(Data extracted from a collection)
§

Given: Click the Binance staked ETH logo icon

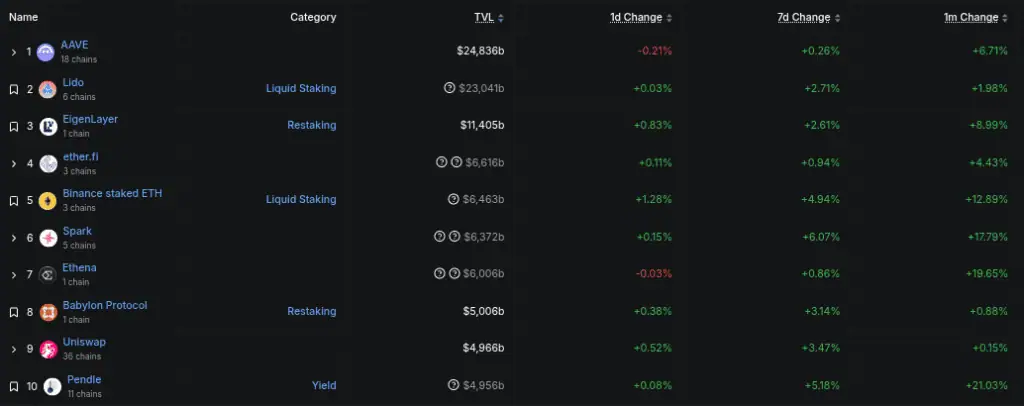Looking at the screenshot, I should 48,200.
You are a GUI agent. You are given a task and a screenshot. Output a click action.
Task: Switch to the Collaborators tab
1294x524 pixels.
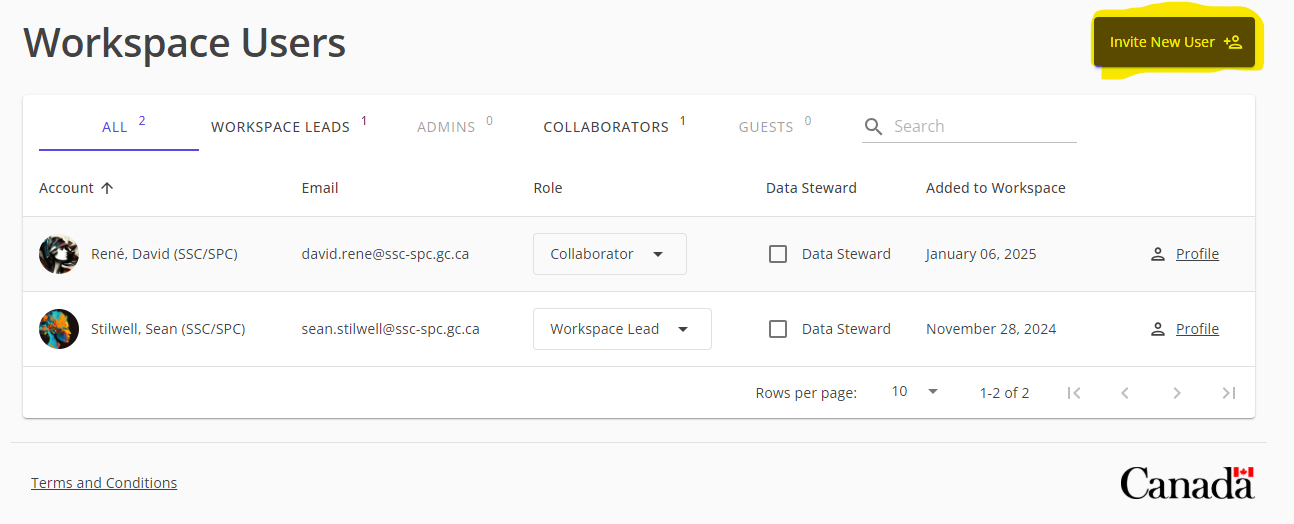pyautogui.click(x=606, y=127)
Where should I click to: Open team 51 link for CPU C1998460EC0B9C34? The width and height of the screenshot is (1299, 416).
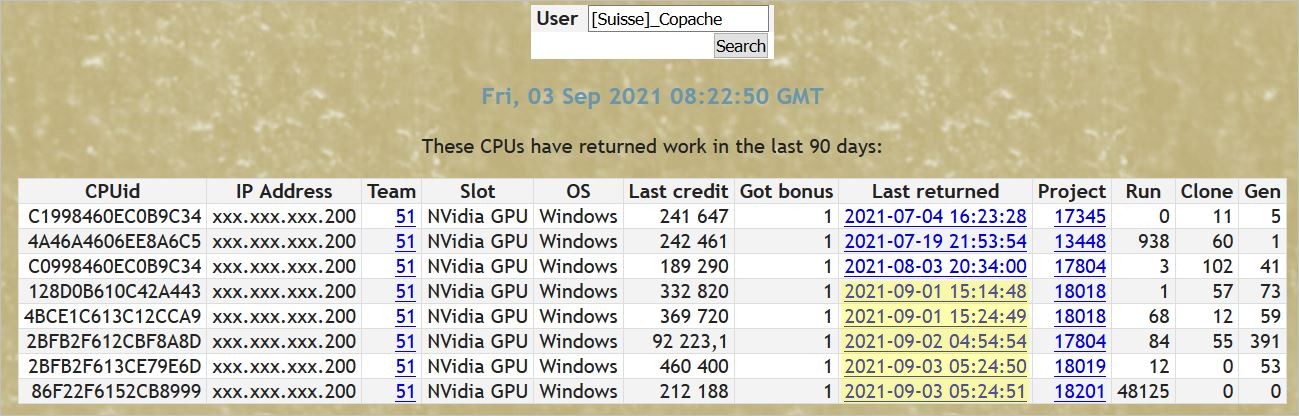coord(405,216)
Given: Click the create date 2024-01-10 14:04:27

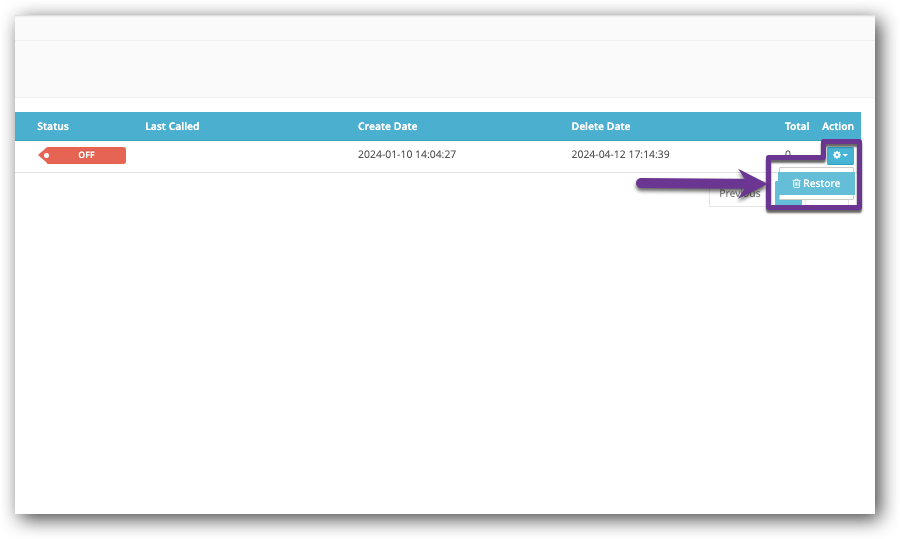Looking at the screenshot, I should point(407,155).
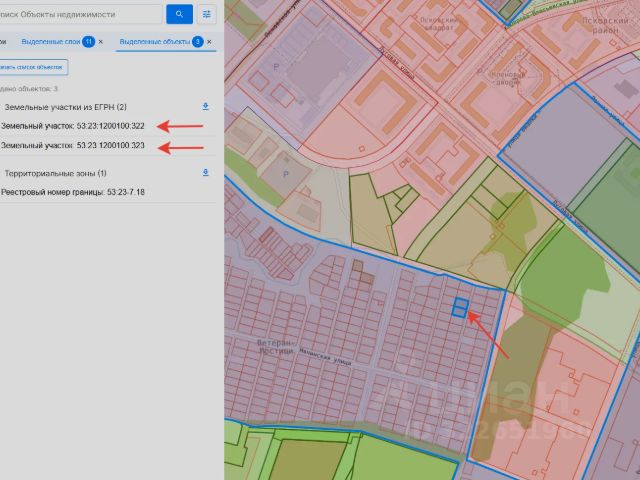Close the Выделенные объекты tab
Image resolution: width=640 pixels, height=480 pixels.
point(209,42)
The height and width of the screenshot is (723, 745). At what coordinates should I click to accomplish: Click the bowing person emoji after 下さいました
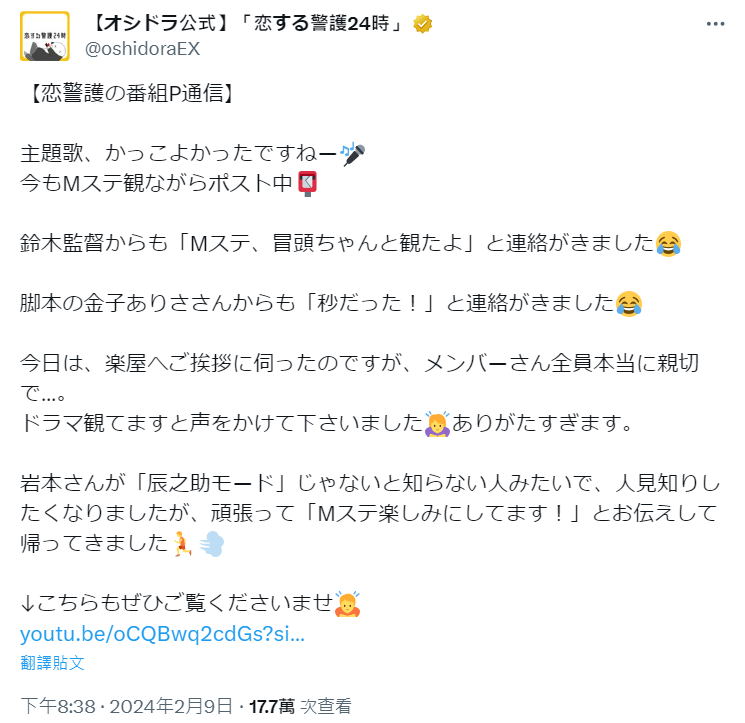(437, 424)
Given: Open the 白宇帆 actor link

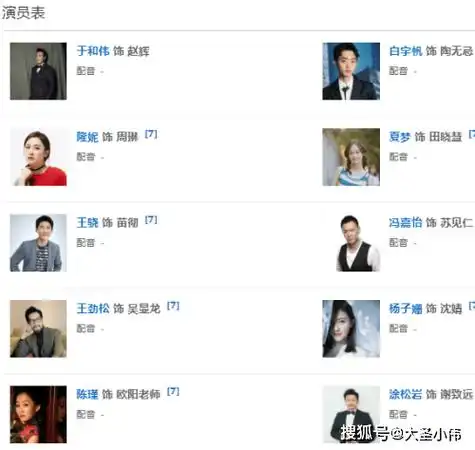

§

Assigned task
Without including any picture, print every record exactly as written above.

Completed exercise
Given: Click the Binance staked ETH logo icon

Looking at the screenshot, I should 48,200.
You are a GUI agent. You are given a task and a screenshot. Output a click action.
Task: Switch to the Collaborators tab
1294x524 pixels.
pyautogui.click(x=606, y=127)
Where should I click to: Open team 51 link for CPU C1998460EC0B9C34? The width and height of the screenshot is (1299, 416).
coord(405,216)
Given: Click the create date 2024-01-10 14:04:27

Looking at the screenshot, I should point(407,155).
Close the Выделенные объекты tab
Image resolution: width=640 pixels, height=480 pixels.
point(209,42)
The height and width of the screenshot is (723, 745). At what coordinates should I click to accomplish: Click the bowing person emoji after 下さいました
(437, 424)
Given: Open the 白宇帆 actor link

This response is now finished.